I- E hoje geralmente aceite na nossa jurisprudencia que para integrar o elemento subjectivo do crime de injurias basta o dolo generico em qualquer das suas modalidades: isto e, basta que o agente proceda com vontade e consciencia de ofender ou poder ofender a honra ou consideração alheias.
II- Para se apurar se a imputação e ofensiva da honra ou consideração da pessoa visada importa averiguar, em cada caso concreto, se o brio, o amor proprio, a sensibilidade pessoal de cada um foi ofendida ou a sua reputação molestada. Ha que apurar se a imputação e objectivamente injuriosa face aos padrões medios de valoração social e se o e subjectivamente, tendo em conta a sensibilidade ou susceptibilidade pessoal.

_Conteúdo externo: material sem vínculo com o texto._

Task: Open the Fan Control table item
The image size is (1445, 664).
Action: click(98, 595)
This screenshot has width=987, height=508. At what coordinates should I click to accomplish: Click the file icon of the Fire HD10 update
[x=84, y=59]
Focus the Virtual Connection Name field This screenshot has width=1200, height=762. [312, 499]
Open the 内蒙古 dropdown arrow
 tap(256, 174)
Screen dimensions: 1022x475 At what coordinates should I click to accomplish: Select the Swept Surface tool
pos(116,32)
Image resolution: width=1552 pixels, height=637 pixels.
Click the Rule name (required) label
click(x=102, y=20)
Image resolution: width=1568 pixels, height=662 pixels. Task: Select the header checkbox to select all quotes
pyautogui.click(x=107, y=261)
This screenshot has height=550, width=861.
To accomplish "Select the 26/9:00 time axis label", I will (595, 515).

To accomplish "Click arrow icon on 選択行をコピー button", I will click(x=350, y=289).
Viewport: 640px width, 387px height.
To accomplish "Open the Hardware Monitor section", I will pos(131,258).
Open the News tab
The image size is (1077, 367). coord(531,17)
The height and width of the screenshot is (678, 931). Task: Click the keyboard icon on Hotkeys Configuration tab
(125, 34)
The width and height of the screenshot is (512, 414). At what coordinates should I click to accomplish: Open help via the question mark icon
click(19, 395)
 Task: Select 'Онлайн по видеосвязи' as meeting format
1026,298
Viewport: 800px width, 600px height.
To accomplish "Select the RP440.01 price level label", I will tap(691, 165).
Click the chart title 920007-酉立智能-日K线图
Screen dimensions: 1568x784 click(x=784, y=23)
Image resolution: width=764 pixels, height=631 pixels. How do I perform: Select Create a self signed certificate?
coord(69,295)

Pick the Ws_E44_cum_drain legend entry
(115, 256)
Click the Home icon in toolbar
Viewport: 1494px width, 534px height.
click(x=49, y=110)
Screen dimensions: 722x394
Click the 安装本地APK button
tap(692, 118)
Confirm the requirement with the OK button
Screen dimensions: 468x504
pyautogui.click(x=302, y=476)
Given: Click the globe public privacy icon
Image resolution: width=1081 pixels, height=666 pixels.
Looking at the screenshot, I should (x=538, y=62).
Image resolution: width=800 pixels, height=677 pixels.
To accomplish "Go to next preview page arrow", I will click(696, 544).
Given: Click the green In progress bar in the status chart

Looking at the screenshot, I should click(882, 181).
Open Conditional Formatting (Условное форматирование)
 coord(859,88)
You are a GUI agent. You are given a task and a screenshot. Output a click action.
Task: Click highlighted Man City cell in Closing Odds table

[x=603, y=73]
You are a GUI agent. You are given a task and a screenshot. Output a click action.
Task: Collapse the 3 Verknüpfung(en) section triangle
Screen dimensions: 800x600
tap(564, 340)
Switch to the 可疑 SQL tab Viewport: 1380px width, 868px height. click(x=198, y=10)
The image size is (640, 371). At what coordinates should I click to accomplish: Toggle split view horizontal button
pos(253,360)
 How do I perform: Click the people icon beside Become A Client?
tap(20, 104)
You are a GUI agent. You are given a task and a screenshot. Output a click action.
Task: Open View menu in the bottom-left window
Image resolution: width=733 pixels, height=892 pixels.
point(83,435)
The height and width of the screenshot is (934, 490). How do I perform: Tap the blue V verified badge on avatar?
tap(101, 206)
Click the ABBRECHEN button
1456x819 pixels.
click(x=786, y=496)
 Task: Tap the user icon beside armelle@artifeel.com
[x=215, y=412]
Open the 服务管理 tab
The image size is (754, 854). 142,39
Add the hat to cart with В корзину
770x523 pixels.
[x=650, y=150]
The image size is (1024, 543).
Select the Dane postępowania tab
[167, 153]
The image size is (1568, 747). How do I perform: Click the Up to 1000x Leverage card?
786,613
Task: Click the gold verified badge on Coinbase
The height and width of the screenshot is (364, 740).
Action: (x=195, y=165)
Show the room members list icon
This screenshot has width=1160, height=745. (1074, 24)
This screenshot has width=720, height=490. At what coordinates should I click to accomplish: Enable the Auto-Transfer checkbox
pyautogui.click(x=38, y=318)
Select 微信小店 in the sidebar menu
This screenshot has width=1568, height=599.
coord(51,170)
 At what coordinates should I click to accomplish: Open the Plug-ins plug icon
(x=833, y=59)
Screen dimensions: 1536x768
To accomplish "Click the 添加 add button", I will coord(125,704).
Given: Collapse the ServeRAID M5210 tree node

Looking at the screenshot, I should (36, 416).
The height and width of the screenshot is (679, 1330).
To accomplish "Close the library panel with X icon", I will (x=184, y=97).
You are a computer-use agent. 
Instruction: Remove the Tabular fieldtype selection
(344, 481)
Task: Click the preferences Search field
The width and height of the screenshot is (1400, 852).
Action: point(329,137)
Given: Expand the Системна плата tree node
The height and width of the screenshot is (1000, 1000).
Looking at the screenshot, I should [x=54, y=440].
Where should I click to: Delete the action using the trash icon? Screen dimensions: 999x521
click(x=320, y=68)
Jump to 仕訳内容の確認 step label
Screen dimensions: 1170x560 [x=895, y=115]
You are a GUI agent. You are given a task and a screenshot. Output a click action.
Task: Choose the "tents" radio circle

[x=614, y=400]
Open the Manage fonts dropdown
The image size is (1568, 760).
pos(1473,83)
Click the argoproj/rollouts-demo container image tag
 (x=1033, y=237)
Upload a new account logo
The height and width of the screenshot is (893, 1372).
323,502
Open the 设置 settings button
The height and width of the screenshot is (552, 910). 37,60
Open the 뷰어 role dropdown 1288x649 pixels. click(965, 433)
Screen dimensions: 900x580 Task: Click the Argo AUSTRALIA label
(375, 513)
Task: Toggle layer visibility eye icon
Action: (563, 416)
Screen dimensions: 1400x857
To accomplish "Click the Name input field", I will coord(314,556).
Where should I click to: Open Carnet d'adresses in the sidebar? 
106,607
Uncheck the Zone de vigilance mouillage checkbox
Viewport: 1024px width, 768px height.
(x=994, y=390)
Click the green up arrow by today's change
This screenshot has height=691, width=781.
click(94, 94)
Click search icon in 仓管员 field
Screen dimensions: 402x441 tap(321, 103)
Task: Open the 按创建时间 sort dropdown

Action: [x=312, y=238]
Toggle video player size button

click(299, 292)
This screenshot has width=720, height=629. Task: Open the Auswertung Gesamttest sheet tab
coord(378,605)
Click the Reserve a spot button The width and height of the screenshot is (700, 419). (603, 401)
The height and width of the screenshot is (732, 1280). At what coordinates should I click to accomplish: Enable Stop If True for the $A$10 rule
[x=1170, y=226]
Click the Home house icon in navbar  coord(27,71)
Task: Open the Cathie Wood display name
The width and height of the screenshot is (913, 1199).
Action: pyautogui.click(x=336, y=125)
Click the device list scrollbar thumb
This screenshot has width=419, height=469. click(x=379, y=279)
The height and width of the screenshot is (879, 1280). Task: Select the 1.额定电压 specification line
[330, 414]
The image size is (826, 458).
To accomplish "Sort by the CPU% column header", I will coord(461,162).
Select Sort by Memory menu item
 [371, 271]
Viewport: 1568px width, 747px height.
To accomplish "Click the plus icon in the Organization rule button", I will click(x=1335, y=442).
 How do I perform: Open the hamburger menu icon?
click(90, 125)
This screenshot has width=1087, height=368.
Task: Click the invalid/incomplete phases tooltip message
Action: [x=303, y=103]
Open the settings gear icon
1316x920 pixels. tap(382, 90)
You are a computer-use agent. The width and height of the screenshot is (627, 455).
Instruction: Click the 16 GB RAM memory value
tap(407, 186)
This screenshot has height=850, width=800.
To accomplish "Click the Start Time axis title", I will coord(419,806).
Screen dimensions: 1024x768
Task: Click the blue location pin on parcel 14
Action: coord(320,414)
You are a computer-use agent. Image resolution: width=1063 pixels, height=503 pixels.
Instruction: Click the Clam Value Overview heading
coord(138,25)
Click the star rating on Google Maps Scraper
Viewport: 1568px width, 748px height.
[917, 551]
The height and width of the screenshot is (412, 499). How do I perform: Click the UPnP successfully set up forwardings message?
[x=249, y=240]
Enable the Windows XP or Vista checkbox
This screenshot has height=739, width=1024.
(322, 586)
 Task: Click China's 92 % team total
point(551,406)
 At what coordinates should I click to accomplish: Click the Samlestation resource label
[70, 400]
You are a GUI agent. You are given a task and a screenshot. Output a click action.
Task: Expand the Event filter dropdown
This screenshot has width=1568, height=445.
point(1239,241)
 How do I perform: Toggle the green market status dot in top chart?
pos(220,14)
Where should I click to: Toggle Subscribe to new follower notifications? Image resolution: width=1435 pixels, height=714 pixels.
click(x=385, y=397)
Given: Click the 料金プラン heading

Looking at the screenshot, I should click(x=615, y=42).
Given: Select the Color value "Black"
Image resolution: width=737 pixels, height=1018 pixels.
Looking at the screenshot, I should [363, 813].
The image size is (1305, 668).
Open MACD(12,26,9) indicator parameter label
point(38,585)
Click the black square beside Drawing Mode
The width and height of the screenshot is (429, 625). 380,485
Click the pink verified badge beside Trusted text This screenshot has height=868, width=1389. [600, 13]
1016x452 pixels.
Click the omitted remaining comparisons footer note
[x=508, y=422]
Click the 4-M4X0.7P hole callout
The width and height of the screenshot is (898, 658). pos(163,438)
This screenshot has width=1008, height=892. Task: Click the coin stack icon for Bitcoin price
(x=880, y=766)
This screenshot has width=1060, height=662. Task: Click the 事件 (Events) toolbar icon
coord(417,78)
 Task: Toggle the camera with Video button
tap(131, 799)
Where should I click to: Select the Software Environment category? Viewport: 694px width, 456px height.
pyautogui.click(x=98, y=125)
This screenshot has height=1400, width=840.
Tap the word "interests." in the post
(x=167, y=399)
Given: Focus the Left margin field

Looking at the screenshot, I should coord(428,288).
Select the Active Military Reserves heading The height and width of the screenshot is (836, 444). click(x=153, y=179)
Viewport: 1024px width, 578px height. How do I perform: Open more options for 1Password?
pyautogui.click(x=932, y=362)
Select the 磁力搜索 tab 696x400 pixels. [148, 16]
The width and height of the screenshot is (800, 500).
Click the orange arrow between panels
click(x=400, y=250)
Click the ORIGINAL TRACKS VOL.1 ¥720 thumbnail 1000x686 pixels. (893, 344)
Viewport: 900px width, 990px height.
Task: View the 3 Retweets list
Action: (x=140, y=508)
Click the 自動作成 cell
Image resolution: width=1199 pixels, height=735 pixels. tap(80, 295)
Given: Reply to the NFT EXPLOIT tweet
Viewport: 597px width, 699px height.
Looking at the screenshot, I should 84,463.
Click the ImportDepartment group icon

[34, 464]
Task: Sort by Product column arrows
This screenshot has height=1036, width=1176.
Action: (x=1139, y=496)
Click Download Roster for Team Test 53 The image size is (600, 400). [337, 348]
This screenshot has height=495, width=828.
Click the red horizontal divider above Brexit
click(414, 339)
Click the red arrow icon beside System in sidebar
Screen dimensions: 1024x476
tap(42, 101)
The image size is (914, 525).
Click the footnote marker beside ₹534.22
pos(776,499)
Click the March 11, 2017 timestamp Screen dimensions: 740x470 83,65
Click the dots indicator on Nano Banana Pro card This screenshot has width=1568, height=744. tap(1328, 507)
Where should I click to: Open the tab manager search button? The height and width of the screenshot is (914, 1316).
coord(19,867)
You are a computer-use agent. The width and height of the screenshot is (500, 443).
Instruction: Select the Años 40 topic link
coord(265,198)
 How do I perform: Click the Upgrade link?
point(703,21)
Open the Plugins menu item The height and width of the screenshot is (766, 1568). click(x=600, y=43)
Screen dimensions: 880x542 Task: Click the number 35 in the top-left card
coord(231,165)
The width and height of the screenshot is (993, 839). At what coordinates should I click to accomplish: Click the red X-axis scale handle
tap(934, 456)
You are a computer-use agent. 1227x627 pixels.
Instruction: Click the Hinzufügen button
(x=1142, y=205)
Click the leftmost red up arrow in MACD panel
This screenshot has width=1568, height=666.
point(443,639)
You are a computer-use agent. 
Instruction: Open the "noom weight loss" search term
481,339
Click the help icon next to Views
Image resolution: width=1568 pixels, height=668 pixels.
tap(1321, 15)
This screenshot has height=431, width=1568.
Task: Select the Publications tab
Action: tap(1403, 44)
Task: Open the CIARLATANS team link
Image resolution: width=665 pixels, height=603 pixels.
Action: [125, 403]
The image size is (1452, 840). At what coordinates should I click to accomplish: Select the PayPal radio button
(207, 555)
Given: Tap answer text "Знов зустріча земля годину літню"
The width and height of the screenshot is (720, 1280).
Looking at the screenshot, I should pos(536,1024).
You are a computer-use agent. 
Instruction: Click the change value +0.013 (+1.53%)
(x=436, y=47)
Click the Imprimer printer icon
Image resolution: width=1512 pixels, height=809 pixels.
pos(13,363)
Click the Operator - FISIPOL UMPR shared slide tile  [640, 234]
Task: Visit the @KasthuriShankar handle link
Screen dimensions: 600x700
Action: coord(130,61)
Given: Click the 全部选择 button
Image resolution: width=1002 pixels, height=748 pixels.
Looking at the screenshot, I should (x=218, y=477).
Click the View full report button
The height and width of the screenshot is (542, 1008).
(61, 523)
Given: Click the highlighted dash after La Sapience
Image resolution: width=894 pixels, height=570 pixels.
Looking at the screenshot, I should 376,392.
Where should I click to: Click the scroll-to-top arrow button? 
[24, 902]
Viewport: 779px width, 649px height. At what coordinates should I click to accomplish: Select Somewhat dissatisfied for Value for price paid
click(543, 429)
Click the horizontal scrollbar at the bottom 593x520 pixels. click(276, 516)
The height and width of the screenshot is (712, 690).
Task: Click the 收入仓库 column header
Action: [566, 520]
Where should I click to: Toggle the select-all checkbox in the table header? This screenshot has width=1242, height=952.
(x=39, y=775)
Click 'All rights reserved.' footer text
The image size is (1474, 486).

III- No contexto dos autos, e objectiva e subjectivamente injurioso o conjunto de expressões dirigidas, em voz alta e na presença de varias pessoas, pelo arguido, presidente da junta de freguesia, ao assistente, advogado que, em nome da sua constituinte, procedia ao embargo duma obra: " mas que e que voce anda aqui a armar ?", "eu ainda quero falar sozinho consigo", "eu, a si, meto-o aqui debaixo", ao mesmo tempo que apontava com a mão direita para o sovaco esquerdo - expressões que, em muito, excedem a mera violação das regras de cortesia ou correcção para com o ofendido.
IV- Sendo os factos anteriores a 25/04/91, não cometidos atraves dos meios de comunicação social e não sendo o arguido reincidente, o crime do art. 165, n. 1, do Cod. Pen., encontra-se amnistiado pelo disposto no art. 1, al. b), da Lei n. 23/91, de 4/7.